Ubuntu – How to recreate a working AMI from recovery snapshot after Aug 8 outage

amazon ec2amazon-amiamazon-web-servicesUbuntu

After Amazon's Aug 8 outage, all (EBS based) AMIs stopped working for many users. This is due to corruption of some sectors in snapshots that the AMIs are based on.

However, Amazon created recovery snapshots where the disk problems should be fixed. Those are named along the lines of "Recovery snapshot for vol-xxxxxxxx".

I created a new AMI from recovery snapshot which worked fine, but instances launched from this new AMI do not work: their state is "Running", but I cannot ssh into the machine nor access any of the web services that should be running there. It boils down to this (from System Log, accessible through AWS management console):

EXT3-fs: sda1: couldn't mount because of unsupported optional features (240).

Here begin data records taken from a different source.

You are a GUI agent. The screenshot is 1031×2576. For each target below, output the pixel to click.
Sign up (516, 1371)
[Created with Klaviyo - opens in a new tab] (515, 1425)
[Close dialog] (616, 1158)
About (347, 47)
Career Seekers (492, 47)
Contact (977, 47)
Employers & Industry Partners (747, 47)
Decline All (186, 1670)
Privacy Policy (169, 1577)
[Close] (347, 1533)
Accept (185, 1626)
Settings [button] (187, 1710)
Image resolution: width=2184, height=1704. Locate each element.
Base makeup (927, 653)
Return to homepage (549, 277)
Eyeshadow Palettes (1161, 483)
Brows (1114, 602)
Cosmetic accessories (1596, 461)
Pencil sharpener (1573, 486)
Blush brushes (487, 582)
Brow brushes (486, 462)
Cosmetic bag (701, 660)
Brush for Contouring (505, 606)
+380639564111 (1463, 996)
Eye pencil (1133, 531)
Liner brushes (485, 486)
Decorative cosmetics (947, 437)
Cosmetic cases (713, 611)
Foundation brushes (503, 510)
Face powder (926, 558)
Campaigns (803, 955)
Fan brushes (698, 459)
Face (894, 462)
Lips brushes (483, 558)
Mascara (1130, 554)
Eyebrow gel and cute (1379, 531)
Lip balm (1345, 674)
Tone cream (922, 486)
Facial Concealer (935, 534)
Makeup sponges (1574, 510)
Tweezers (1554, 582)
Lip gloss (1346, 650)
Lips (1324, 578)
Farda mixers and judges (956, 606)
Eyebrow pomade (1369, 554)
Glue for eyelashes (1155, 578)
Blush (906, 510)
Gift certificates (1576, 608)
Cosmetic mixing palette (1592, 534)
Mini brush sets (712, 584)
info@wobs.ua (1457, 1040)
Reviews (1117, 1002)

EXT2-fs: sda1: couldn't mount because of unsupported optional features (244).

Kernel panic - not syncing: VFS: Unable to mount root fs on unknown-block(8,1)

I've mounted a volume created from that recovery snapshot in a another server on AWS, and everything looks quite normal though. For example, fsck says:

$ sudo fsck -a /dev/xvdg
fsck from util-linux-ng 2.17.2
uec-rootfs: clean, 53781/524288 files, 546065/2097152 blocks

In one of the AWS forum discussions, I found this advice from someone with similar problems:

A work around will be to make a volume from the snapshot and attach
it to a running instance, use fsck –force to force the checking of
the filesystem and once cleared, you can make a snapshot and use it
for the AMI.

But I don't know how to force fsck on Ubuntu (11.04):

$ sudo fsck --force /dev/xvdg
fsck from util-linux-ng 2.17.2
fsck.ext3: invalid option -- 'o'

Anyone know how to force file system check on the volume on Ubuntu? Any other ideas on how to launch working instances that are based on the recovery snapshot?

Right now it looks like it might be quicker to just start over from a clean Ubuntu AMI and re-setup all our services. 🙁 But of course I would prefer not to do that if there's any way to get the recovery snapshot to actually work.

Best Answer

I ran into the same problem when trying to duplicate a machine.

The problem turned out to be the kernel. Both when creating the AMI and the instance I selected default for the kernel image.

To resolve the problem, I recreated the AMI using the same kernel image as the original instance.